* What to produce
Find how many lines in the material hold the word "computer", then state that number and nothing more.

* Supplied entries

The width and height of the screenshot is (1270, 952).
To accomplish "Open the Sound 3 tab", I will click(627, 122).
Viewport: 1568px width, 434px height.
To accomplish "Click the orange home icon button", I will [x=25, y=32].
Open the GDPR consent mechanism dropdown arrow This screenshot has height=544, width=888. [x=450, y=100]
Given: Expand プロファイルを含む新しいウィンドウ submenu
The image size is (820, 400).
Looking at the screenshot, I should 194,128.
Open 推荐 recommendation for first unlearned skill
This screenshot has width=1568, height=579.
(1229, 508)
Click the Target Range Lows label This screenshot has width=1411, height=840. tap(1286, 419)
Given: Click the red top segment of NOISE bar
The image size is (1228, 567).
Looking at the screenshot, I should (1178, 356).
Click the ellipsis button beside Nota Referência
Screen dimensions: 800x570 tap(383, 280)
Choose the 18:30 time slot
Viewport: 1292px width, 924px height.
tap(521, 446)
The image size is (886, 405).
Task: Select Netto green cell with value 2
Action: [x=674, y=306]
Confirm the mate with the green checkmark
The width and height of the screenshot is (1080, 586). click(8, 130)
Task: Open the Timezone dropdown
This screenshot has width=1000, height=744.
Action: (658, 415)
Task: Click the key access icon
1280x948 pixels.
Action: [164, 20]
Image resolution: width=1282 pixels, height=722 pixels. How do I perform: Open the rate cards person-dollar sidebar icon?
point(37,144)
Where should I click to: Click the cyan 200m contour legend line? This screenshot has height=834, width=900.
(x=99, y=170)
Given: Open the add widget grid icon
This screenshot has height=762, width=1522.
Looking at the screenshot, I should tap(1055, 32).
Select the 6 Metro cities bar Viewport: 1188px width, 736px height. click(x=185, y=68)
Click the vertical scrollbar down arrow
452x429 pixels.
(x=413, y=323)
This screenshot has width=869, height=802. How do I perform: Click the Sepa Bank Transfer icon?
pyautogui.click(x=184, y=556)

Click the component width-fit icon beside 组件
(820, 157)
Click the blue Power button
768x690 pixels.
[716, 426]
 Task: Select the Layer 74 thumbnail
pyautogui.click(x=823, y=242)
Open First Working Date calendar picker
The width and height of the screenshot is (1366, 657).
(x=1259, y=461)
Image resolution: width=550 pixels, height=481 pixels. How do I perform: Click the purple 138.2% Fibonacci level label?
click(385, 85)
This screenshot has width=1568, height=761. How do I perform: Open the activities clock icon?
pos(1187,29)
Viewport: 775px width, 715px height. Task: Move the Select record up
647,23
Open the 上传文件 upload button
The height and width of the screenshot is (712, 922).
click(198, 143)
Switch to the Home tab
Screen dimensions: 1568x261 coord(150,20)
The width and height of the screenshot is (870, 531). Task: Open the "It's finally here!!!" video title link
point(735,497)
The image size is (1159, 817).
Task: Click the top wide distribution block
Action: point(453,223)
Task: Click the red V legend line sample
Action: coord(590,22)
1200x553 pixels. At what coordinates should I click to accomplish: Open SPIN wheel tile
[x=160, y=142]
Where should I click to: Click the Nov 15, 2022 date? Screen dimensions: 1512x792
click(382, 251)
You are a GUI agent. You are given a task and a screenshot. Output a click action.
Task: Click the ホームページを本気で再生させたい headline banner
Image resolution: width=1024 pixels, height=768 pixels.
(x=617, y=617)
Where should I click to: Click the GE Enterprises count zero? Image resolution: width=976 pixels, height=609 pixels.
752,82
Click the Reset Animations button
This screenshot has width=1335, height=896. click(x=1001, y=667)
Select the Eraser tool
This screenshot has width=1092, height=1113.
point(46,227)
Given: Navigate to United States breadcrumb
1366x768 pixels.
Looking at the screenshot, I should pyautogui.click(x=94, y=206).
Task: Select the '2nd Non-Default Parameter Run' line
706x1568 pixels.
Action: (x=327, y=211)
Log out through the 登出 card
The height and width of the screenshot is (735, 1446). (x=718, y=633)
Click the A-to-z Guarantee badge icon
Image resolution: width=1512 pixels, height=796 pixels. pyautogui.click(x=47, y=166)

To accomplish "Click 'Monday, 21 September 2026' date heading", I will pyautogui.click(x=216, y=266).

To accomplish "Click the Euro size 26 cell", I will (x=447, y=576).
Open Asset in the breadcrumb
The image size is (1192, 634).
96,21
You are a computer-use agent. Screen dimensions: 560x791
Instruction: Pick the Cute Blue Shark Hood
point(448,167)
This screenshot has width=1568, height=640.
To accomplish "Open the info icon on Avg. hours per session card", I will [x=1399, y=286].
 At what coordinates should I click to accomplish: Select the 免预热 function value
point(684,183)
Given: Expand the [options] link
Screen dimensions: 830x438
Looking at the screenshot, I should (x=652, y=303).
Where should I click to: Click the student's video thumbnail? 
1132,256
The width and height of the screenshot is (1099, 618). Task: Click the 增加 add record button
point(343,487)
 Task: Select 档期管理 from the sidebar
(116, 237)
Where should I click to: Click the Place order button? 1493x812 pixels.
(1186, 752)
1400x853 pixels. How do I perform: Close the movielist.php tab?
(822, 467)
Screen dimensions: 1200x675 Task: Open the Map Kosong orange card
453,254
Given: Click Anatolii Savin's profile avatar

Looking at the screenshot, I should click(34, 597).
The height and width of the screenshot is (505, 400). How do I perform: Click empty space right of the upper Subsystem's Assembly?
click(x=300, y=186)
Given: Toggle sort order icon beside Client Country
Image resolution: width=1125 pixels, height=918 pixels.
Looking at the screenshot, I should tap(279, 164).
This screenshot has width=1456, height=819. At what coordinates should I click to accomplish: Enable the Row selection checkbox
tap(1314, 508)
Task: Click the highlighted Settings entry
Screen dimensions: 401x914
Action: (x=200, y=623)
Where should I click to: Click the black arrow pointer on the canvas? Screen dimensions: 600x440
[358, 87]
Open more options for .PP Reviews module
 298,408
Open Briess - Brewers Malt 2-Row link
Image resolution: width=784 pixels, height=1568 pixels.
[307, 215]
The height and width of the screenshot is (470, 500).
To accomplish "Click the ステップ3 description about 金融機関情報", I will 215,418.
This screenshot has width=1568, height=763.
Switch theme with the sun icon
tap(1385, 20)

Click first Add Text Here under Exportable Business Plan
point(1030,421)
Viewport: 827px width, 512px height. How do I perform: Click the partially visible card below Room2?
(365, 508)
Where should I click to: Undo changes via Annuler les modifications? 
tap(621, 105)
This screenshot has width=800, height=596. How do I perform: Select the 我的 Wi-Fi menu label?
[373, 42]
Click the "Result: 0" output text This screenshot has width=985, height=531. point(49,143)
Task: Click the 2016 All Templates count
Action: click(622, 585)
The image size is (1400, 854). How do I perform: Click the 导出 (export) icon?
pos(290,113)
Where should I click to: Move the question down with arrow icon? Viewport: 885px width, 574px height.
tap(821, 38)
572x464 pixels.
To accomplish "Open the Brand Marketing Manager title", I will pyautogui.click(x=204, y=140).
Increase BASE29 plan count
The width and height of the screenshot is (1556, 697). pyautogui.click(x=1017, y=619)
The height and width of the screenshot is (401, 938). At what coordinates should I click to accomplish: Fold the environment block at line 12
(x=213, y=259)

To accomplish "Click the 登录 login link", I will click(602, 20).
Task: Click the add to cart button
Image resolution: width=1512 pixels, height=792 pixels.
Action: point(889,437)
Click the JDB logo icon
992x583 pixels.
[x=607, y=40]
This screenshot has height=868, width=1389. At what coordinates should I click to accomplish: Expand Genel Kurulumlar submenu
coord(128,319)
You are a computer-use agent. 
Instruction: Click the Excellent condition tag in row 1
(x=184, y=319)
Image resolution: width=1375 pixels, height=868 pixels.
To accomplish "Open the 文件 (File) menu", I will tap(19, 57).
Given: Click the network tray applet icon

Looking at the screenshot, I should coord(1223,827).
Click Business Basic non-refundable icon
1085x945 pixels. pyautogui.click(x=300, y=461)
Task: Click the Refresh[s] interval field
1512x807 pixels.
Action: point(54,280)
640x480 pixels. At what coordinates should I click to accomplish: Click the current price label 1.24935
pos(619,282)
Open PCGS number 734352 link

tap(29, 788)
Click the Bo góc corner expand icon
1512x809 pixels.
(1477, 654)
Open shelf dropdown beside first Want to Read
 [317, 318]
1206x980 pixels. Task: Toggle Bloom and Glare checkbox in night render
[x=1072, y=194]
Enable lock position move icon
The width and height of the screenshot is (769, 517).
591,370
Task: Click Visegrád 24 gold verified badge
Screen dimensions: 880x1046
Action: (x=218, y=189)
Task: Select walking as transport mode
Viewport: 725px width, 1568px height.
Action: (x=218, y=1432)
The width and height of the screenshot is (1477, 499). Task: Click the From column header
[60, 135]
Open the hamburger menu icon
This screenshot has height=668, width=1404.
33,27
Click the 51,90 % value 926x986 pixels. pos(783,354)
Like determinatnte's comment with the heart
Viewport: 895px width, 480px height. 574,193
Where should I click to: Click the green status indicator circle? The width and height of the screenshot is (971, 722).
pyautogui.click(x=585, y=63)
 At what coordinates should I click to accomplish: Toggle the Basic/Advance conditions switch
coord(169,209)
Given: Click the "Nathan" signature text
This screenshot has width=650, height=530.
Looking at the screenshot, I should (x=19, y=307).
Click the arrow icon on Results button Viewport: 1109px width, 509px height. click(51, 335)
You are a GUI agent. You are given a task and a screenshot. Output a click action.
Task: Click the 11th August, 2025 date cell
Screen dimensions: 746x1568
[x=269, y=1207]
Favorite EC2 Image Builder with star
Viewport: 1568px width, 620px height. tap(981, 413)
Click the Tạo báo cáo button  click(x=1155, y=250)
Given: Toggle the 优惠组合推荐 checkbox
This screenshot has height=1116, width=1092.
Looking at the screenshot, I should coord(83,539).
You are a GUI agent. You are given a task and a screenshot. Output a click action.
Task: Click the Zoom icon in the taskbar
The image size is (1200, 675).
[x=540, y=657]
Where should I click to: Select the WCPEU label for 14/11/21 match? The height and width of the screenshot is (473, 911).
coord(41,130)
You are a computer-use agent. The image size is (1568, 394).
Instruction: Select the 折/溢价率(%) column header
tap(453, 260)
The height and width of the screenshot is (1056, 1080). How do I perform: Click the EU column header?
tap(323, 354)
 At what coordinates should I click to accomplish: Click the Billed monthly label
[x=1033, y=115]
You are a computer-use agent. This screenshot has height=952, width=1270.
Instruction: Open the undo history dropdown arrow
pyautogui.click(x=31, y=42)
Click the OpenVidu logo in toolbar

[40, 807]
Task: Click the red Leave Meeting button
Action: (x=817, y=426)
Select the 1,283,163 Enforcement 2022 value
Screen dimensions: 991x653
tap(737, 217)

* Answer to this problem
4